Este era um sonho antigo de La Féria. “Quando me convidaram a fazer o Passa por Mim no Rossio, o que eu queria era fazer a história do fado, não era a história da revista”, diz o encenador. A oportunidade surgiu agora com o convite de Mário Assis Ferreira, administrador da Estoril Sol, para criar um espectáculo “genuíno” para o Salão Preto e Prata do Casino Estoril. O resultado é uma “megaprodução imprópria para tempos de crise”, como é costume em La Féria, mas que, promete, será “bastante diferente” das anteriores produções.
A história do fado é contada cronologicamente – desde o regresso da corte portuguesa do Brasil, trazendo a influência da modinha e do lundum, passando pela lenda da Severa, pelas casas de fado, pelo 25 de Abril, até aos nossos dias.
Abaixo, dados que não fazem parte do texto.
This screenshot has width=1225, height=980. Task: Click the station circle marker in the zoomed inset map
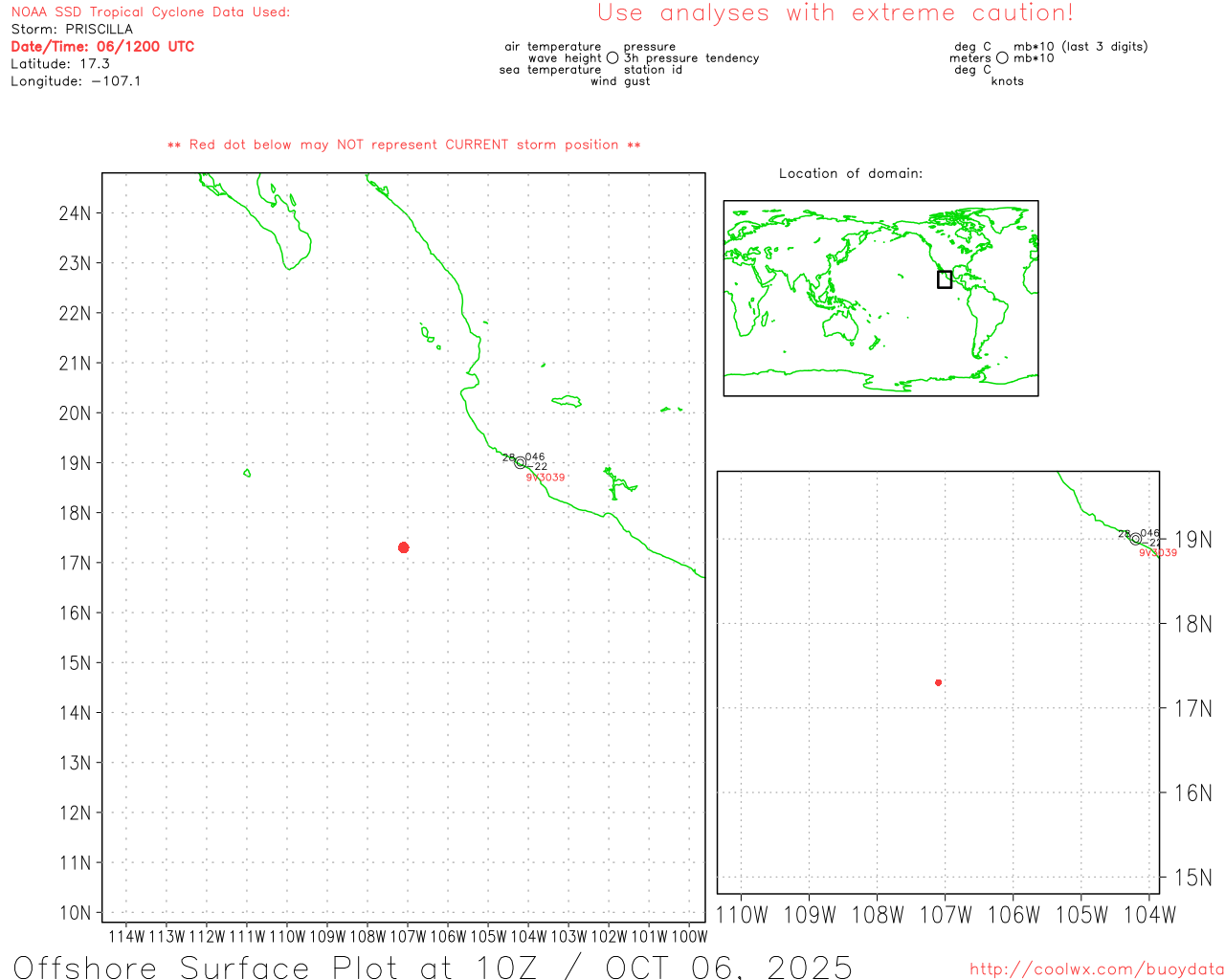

E há também quadros dedicados a “algumas figuras extraordinárias”, como Amália, Hermínia Silva, Alfredo Marceneiro, Maria Teresa de Noronha, Fernando Maurício. Há outros quadros mais simbólicos, como aquele que é dedicado ao “anjo da morte” e a toda a melancolia que está associada ao fado.
Este é um espectáculo que fala de Portugal e da alma portuguesa, diz La Féria. Porque o fado se confunde com a história do povo português. Mas deixa o aviso: “Não é um espectáculo revivalista nem será uma sucessão de fados. É um musical, com músicas originais, algumas das quais da minha autoria. As pessoas não podem vir à espera de ouvir os fados conhecidos. Haverá alguns fados incontornáveis e haverá homenagens, mas não haverá imitações”, garante.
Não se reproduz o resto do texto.